However, we ran into a problem that caused some reviewers to express second thoughts, namely, a cinder feature entailed a change in some drivers, including at least one 'unsupported' driver: https://review.opendev.org/#/c/720722/

So the point of this discussion is to make sure that people are on-board with the idea of keeping 'unsupported' drivers in tree, even if that means the cinder team (not the specific driver maintainer) may have to make changes to the driver to support general cinder features.

Conclusions

  • we already know that we need to keep the 'unsupported' drivers passing tests, which means the cinder team (not the specific driver maintainer) may have to make changes to the driver code; adding code to support a cinder feature doesn't seem relevantly different
  • the current policy is that we can remove an 'unsupported' driver if maintenance becomes a burden, so we will continue to assess this on a case-by-case basis
    • the case-by-case business is because in the case discussed above, some unsupported drivers were fixed because they inherited from a class that was fixed, whereas there was at least one unsupported driver that required its own change. If the change was complicated, it would make sense to keep the former but remove the latter.
  • ACTION - looks like this is already covered by the current policy, so no action needed on this one

Ussuri Development Cycle Retrospective for Driver Developers

We didn't get a lot of feedback.

Broken RBD live migration

This wasn't actually a discussion, someone left a question on the etherpad and Gorka answered it. See the etherpad for details: https://etherpad.opendev.org/p/victoria-ptg-cinder

Thursday 04 June: Cinder Improvements

recordings

Recent Security Issues

Quick discussion of OSSN-0086, which was announced yesterday. We has a similar issue last cycle, which is described in OSSN-0085.

Conclusions

  • It would be good for driver maintainers to look over those OSSNs and make sure that their drivers aren't vulnerable to a similar problem.

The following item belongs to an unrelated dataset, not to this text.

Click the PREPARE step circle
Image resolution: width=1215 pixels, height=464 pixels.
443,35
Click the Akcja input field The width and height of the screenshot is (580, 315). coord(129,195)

Reviewing our reviewing strategies

Discussion led by eharney

Eric reminded the team about 'tox -e cover' and that you can use it to make sure that the code you're reviewing is being tested. It helped him find a problem with some code that looked like it was being tested, but actually was not.

This prompted a discussion of using spec or autospec when mocking stuff; without either, mock will allow you to call non-existent functions on a mocked object without complaining, which was the problem here: it allowed a call to .has_calls() to look like it was doing something, whereas it wasn't (the correct method would be .assert_has_calls(), which would have made the test (correctly) fail).

There was also some discussion about the pylint job, which is always failing; it would be good if it ran only on the changes in the current patch so that you'd know if the failure was being caused by the patch you're reviewing.

Conclusions

  • would be good to have the coverage results right there on the review; we can add a non-voting coverage job in Victoria and revisit at the next PTG to see whether people are finding it useful
  • ACTION - rosmaita - set up the job for ^^
  • we should make "patch" and "mock_object" methods in "TestCase" use "autospec=True" (though if you do it now, you get 77 unit test failures)
  • ACTION - ^^
  • need to revisit the pylint job, because it can detect problems, but in its current state it isn't that useful
  • ACTION - ^^
  • some teams have implemented a before-and-after coverage test with a threshold (so that you don't allow changes that decrease coverage)
  • ACTION - ^^
  • what it comes down to is that these static analysis jobs aren't going to increase the amount of time it takes for the current zuul "check" to complete, so they're worth a try

Interop WG interlude

This was a reminder from the Interoperability Working Group to make sure they are up-to-date with respect to Cinder. (We haven't had any major REST API changes during Ussuri, so we are probably OK). Recent change removed Block Storage API v2 from the interop tests, which is fine, since the v2 API was deprecated in Pike.

Conclusions

  • there is still a position as Interop WG Cinder project Liaison open!
  • ACTION - rosmaita - verify that the functionality covered by the removed v2 tests continues to be covered by the current v3 tests

Looking at type annotation

Discussion led by eharney

Eric discussed using type annotations, which are part of the Python 3 language, to help improve code by allowing static checking of parameters and return types.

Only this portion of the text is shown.